The week ahead is forming in your mind. You know there's an admin that didn't get done last week. And the week before. And somewhere in the back of your head is the quiet awareness that it's all piling up, and one day, probably around January, you're going to have to deal with all of it at once.

It doesn't have to work that way.

The businesses that sail through self-assessment season, the ones whose accountants actually enjoy working with them, aren't doing anything heroic. They're just doing 20-30 minutes of admin once a week, consistently, before the week gets away from them.

Sunday evening is the most natural time for most micro-business owners. The week is mentally closed. The new one hasn't started. And a small amount of admin now is infinitely less painful than a large amount of admin later.

Here's a checklist that covers everything a UK micro-business needs to stay on top of, in the order that makes most sense to work through.

Before you start: the two-minute reset

Open your business bank account and your invoicing or accounting tool side by side.

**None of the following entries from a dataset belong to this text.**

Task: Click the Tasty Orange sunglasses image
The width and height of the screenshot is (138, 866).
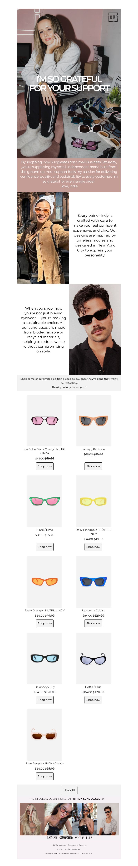Action: (45, 582)
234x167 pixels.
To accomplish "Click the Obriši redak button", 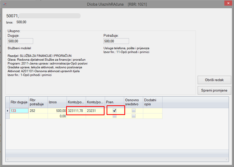I will click(214, 80).
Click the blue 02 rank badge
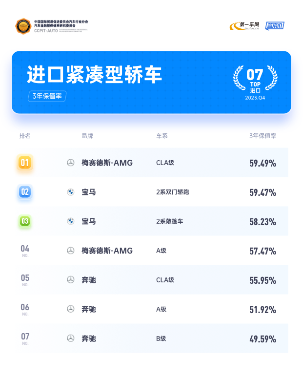 25,192
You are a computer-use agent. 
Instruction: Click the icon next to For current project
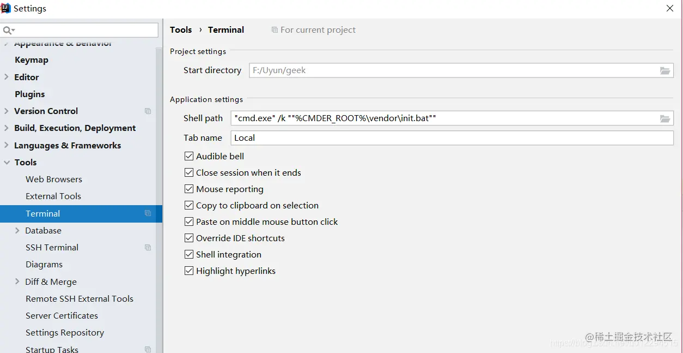[275, 30]
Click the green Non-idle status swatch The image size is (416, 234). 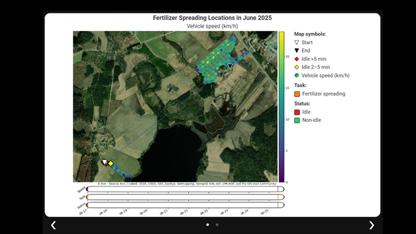pos(297,121)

You'll be moving between them throughout.

Make a cup of tea. This is not a crisis session. It's maintenance.

Step 1: Check your outstanding invoices (5 minutes)

Pull up every invoice you've sent that hasn't been marked as paid. For each one, ask:

Is it overdue? If the due date has passed, send a polite reminder today. Don't wait until Monday, you'll forget. A simple email: "Hi [name], just a quick note that invoice [number] for £[amount] was due on [date]. Please let me know if you have any questions." That's it.

Is it due this week? Flag it to check again on Friday. Early reminders are fine and professional.

Was it sent at all? It happens more than anyone admits. Work gets completed, and the invoice sits in drafts. Send it now.

The goal of this step is to leave with a clear picture of what money is owed and when it's expected.

Step 2: Log this week's expenses (10 minutes)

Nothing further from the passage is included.